Identify each line in the records below that contains the word "dimensions", and copy those lines.
::: Material provided :::
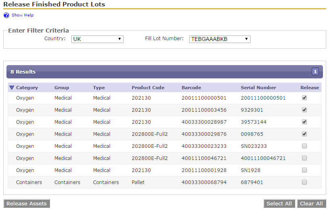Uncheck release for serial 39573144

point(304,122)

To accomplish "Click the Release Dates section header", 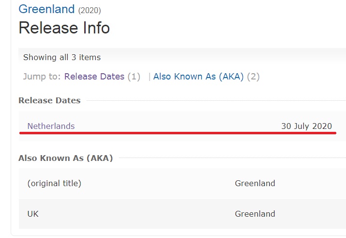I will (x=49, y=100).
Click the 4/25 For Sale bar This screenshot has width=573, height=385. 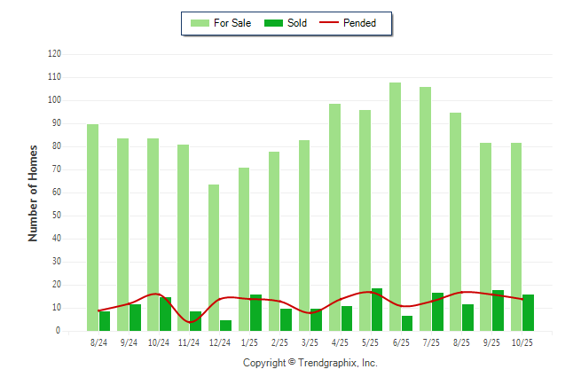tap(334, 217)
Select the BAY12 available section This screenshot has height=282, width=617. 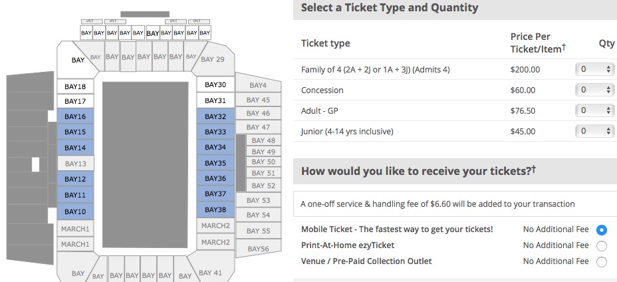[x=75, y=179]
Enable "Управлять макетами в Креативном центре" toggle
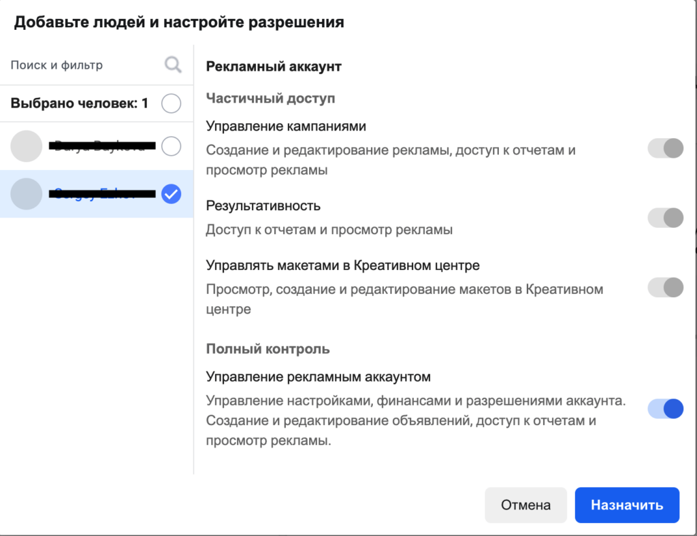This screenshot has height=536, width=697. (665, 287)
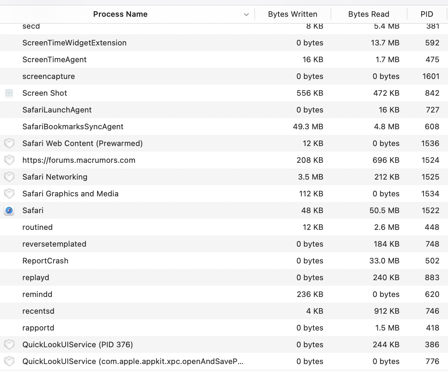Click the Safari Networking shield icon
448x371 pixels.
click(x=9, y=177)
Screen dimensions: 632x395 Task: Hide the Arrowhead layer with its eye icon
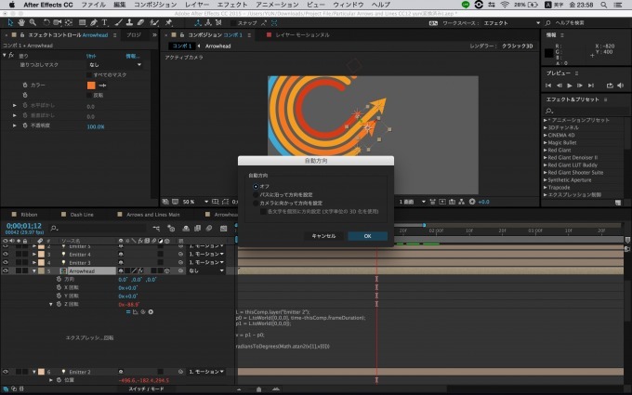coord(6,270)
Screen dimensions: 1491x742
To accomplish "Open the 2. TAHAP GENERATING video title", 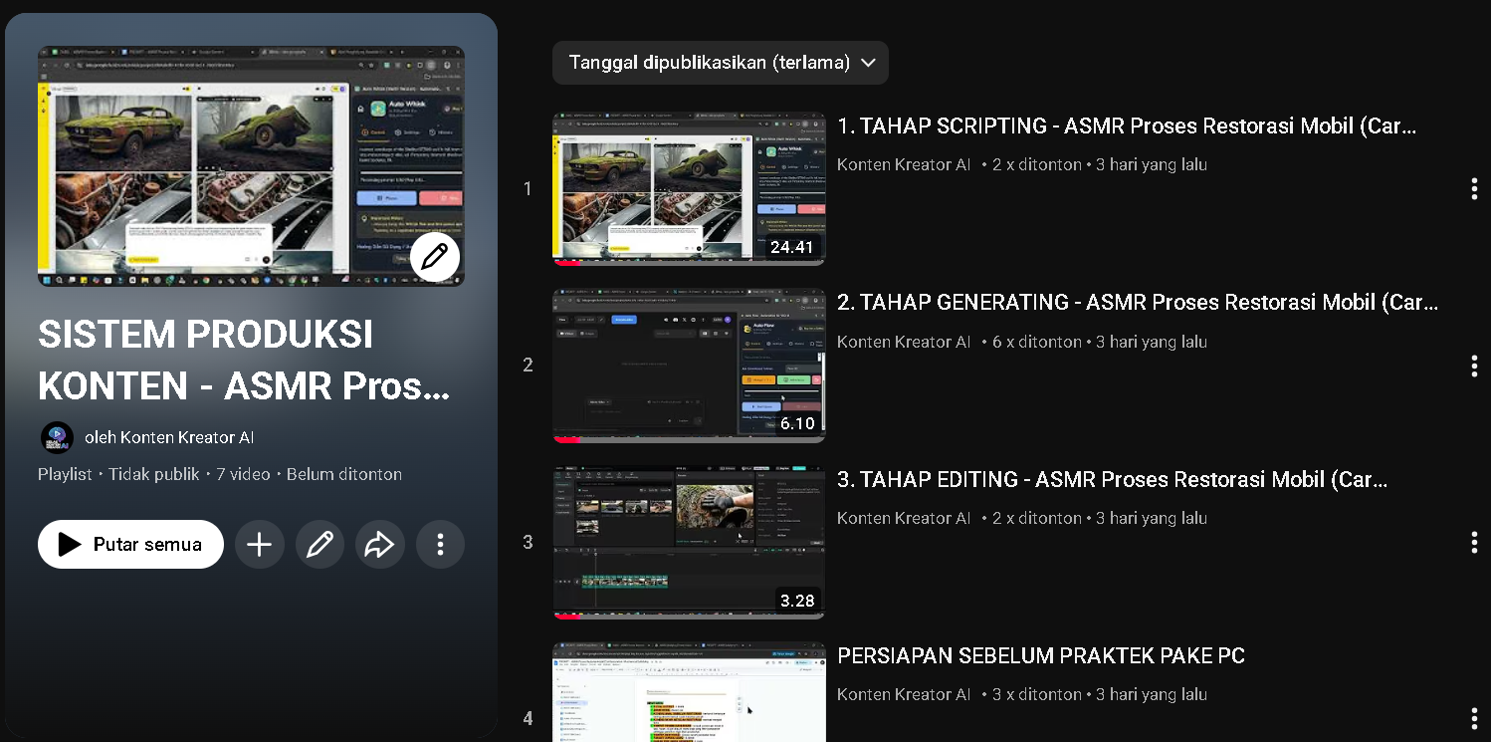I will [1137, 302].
:::
Completed exercise:
Screen dimensions: 632x395 Task: Hide the Arrowhead layer with its eye icon
Screen dimensions: 1491x742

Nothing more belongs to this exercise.